Hahaha , yeah a tough choice. Attend the contest and win it with my amazing harmonica song huehuehue, or continue the trailer track.


----------



## Zhao Shen

Batrawi said:


> Huehuehuehue





Batrawi said:


> More huehuehue





sekkosiki said:


> nd win it with my amazing harmonica song huehuehue,



"There has been an awakening... Have you felt it? The birth of a V.I. Control meme..."


----------



## Batrawi

Zhao Shen said:


> "There has been an awakening... Have you felt it? The birth of a V.I. Control meme..."


...or did you mean mhuemhue?


----------



## thov72

every time in late september the 8dio sale is over ...then comes Troels with his money making machine, THE contest, which costs him, errrrr.....nothing.....and everybody starts buying 8dio stuff at full price like it´s the last chance on earth to "get some". Thats my huehuehuehehehe....
don´t be HANS, be yourself,
but still buy Lacrimosa and while you´re at it, why dontcha take Majestica as well... well now , you just _might _win..._this _time....

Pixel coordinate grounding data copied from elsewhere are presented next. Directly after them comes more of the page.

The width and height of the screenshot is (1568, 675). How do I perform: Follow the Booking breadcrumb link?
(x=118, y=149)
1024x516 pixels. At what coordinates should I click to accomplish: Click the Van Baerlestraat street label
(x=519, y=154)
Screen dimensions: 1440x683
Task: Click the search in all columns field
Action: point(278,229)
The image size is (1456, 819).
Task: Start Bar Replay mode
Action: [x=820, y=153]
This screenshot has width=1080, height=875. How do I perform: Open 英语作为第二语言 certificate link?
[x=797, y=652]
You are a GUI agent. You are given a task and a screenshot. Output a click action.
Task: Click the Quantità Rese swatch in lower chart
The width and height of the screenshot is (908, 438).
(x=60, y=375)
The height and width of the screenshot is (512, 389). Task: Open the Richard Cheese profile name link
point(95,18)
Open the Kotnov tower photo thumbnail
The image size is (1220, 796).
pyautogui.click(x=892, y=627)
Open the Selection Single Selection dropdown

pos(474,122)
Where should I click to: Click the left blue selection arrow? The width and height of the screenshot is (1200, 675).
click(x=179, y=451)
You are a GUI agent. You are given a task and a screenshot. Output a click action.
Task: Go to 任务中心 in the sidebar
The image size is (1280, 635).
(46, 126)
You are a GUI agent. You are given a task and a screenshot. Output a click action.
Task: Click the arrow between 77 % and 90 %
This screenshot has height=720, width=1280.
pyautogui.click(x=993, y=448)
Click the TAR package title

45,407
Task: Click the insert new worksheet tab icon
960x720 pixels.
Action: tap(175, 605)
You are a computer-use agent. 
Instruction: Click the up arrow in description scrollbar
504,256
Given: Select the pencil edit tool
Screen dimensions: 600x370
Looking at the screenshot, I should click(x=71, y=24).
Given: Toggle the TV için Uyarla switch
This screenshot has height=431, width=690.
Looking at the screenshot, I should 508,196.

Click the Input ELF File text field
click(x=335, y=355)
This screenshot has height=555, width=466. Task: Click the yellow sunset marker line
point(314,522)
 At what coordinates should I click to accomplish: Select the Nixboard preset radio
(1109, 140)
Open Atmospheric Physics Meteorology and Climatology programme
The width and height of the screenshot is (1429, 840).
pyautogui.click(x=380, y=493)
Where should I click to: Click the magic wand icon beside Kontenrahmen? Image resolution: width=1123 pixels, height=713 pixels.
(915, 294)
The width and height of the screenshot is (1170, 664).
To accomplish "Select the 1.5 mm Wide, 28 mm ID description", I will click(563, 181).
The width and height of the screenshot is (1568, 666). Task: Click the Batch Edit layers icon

http://ericwhitacre.com/blog/advice-for-the-emerging-composer-competitions
after reading this you might do what sekkosiki does and try the harmonica


----------



## Lassi Tani

thov72 said:


> every time in late september the 8dio sale is over ...then comes Troels with his money making machine, THE contest, which costs him, errrrr.....nothing.....and everybody starts buying 8dio stuff at full price like it´s the last chance on earth to "get some". Thats my huehuehuehehehe....
> don´t be HANS, be yourself,
> but still buy Lacrimosa and while you´re at it, why dontcha take Majestica as well... well now , you just _might _win..._this _time....
> 
> http://ericwhitacre.com/blog/advice-for-the-emerging-composer-competitions
> after reading this you might do what sekkosiki does and try the harmonica



Yeah, if I'll enter, I'll just want have fun, and do a quick, and crazy track with a quite a cheap instrument .


----------



## Batrawi

thov72 said:


> every time in late september the 8dio sale is over ...then comes Troels with his money making machine, THE contest, which costs him, errrrr.....nothing.....and everybody starts buying 8dio stuff at full price like it´s the last chance on earth to "get some". Thats my huehuehuehehehe....
> don´t be HANS, be yourself,
> but still buy Lacrimosa and while you´re at it, why dontcha take Majestica as well... well now , you just _might _win..._this _time....
> 
> http://ericwhitacre.com/blog/advice-for-the-emerging-composer-competitions
> after reading this you might do what sekkosiki does and try the harmonica


It's very good marketing IMO and it's a win-win bargain... Troels will make money and you will get the voucher or at least bring more attention to your work


----------



## ScarletJerry

When they say "other instruments," does that allow you to use other libraries from other companies, or do they mean other non-electronic instruments?

-Scarlet Jerry


----------



## Batrawi

I think they don't care. It's their contest and ur music is labeled with their brand name already... So if ur using other cool instruments that will actually help their product shine more


----------



## novaburst

sekkosiki said:


> Or like usually, I don't have enough time, and I won't participate


Now that sounds familiar, I think the contest atmosphere is nice, I think I would like to participate, and I think 8Dio have given a fair amount of time to mock some thing up pretty decent, now to December,

I think I or more will be inspired if much more from this forum participated but when your in the middle of something it's pretty hard to break away to put your energy into another project,


----------



## novaburst

thov72 said:


> every time in late september the 8dio sale is over ...then comes Troels with his money making machine, THE contest, which costs him, errrrr.....nothing.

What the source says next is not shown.